**Task statement**
The entries below contain pictures. Write out only the lines from the line with "Cancel the Mirror dialog" up to and including the line with "The width and height of the screenshot is (841, 543).", exactly, without them.

**Dataset**

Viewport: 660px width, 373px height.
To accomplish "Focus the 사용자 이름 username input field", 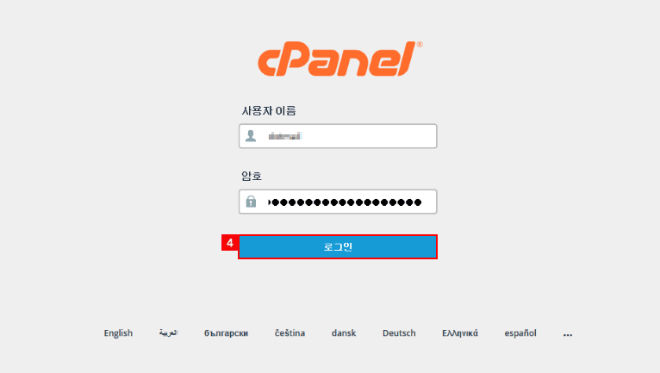I will 338,136.
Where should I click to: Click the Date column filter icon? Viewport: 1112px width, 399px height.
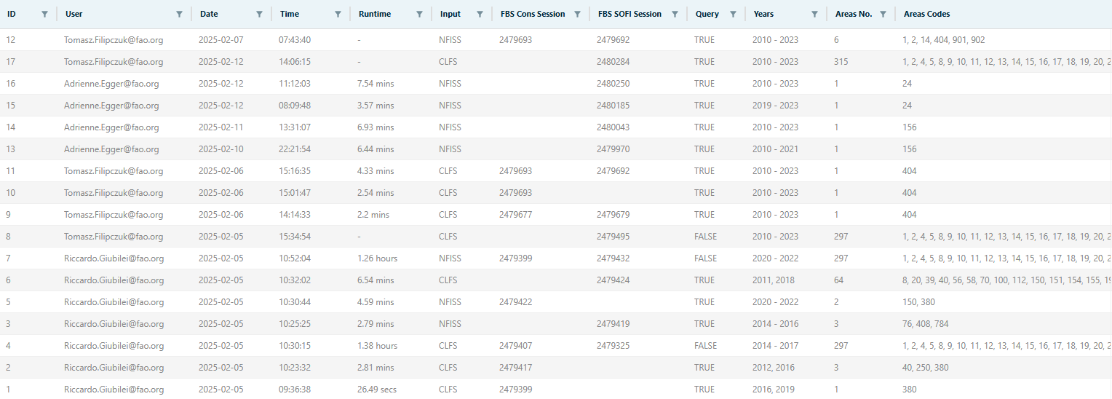[260, 14]
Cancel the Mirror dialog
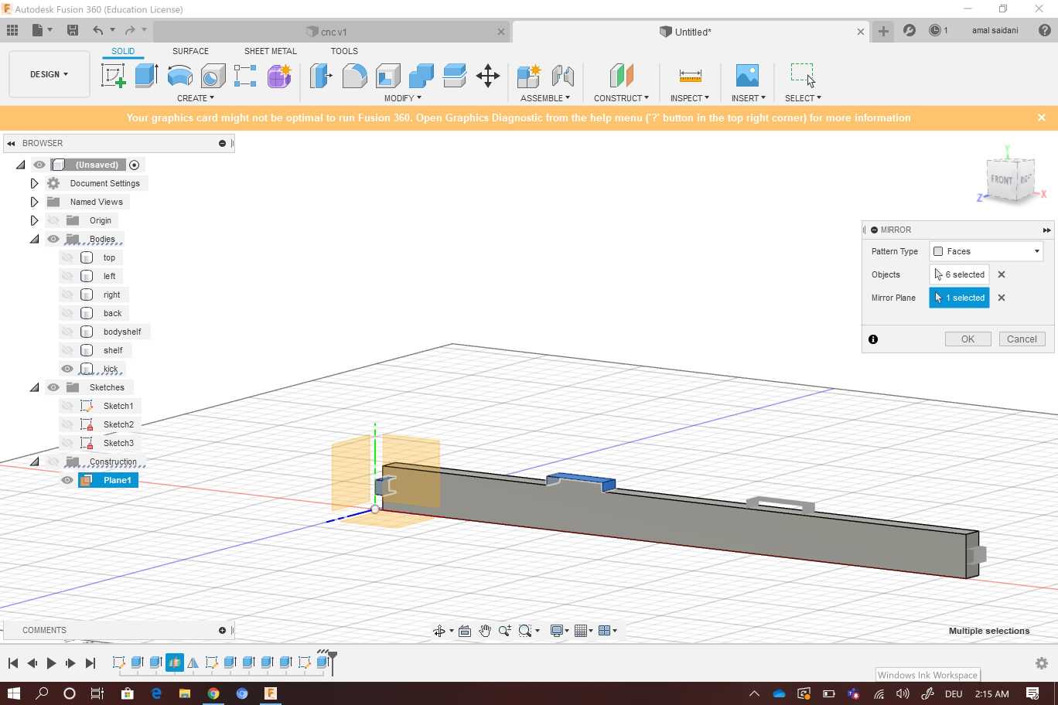Screen dimensions: 1058x705 point(1022,339)
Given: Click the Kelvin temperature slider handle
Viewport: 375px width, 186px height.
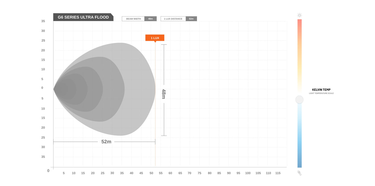Looking at the screenshot, I should [299, 100].
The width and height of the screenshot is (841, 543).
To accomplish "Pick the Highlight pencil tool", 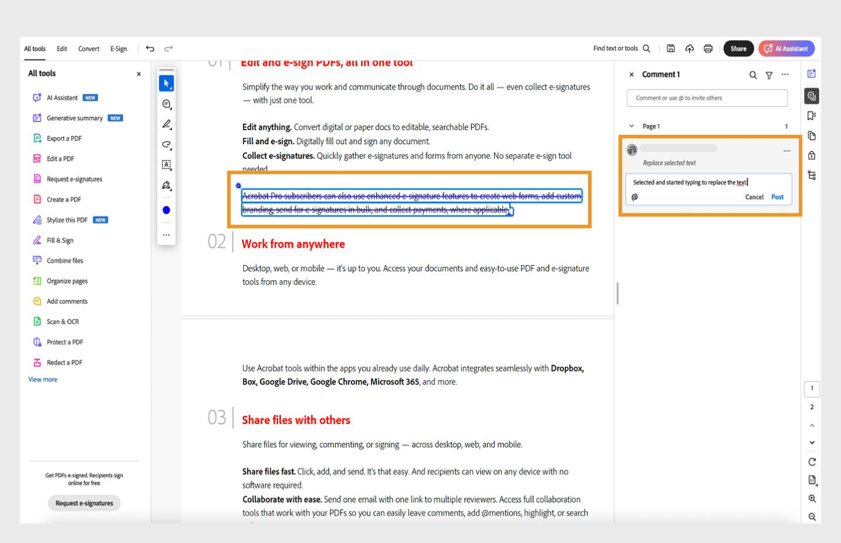I will (166, 124).
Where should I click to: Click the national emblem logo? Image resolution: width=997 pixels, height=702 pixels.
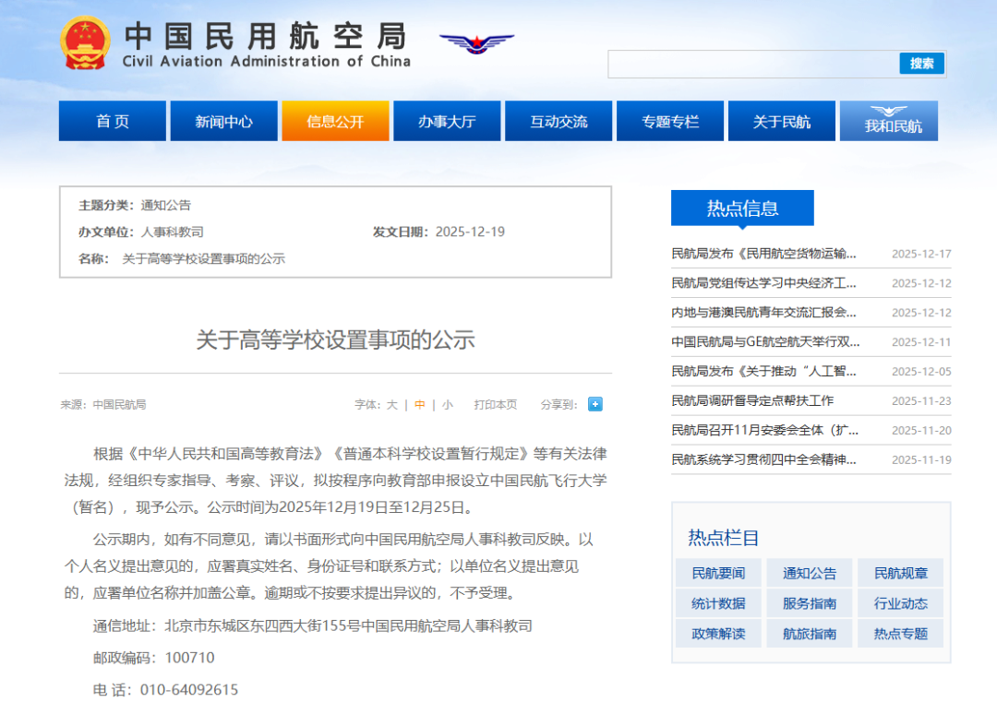(x=85, y=43)
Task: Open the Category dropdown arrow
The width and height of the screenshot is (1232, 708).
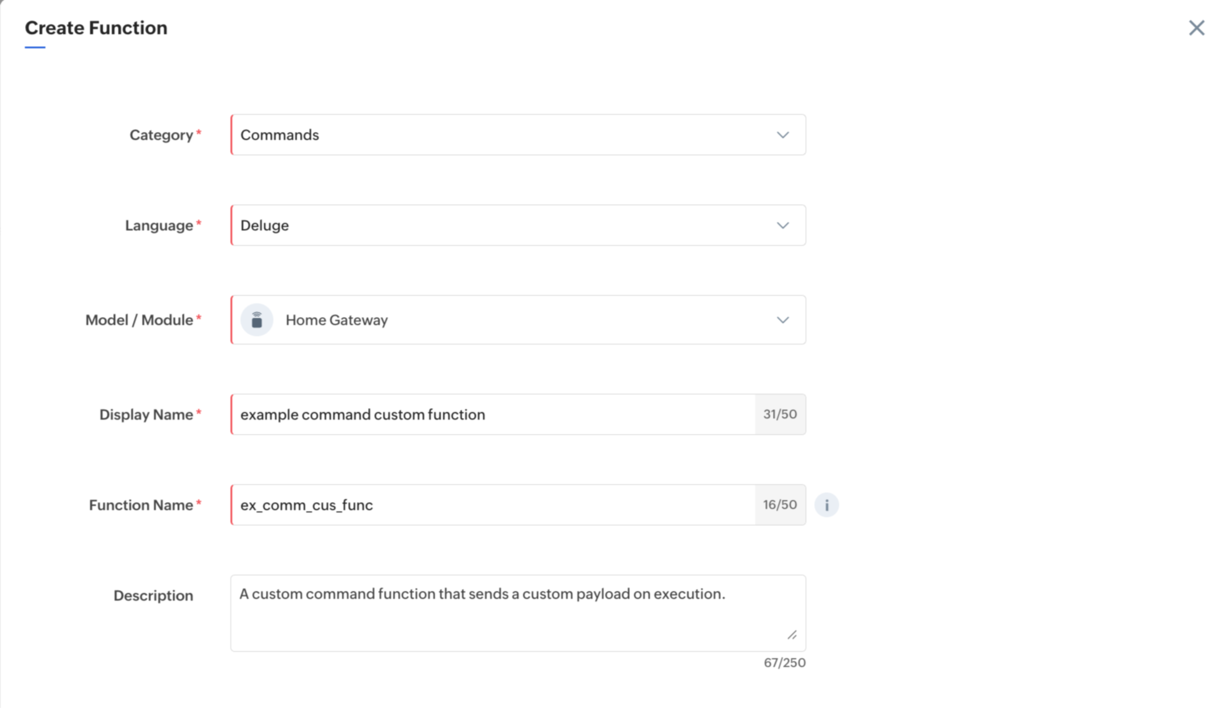Action: pos(783,135)
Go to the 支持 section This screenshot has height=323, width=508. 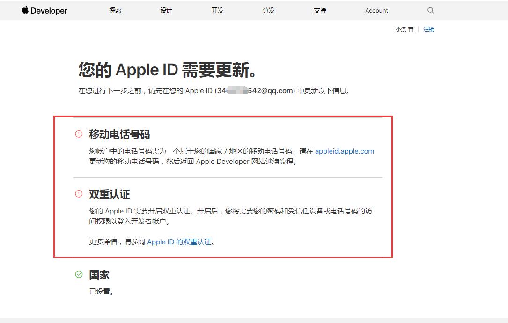point(320,10)
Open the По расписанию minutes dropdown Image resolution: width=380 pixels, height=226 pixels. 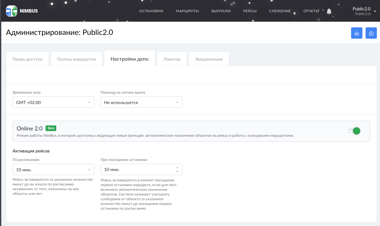(x=53, y=169)
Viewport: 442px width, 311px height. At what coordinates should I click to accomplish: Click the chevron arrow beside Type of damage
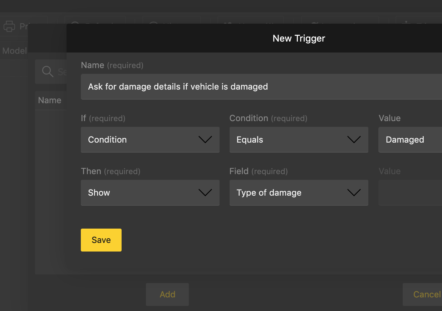coord(354,193)
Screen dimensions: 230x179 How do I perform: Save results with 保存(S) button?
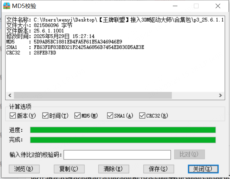tap(159, 169)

**Response to this task**
Cancel the Mirror dialog
Screen dimensions: 1058x705 point(1022,339)
Given: Click the Kelvin temperature slider handle
Viewport: 375px width, 186px height.
Looking at the screenshot, I should [299, 100].
The width and height of the screenshot is (841, 543).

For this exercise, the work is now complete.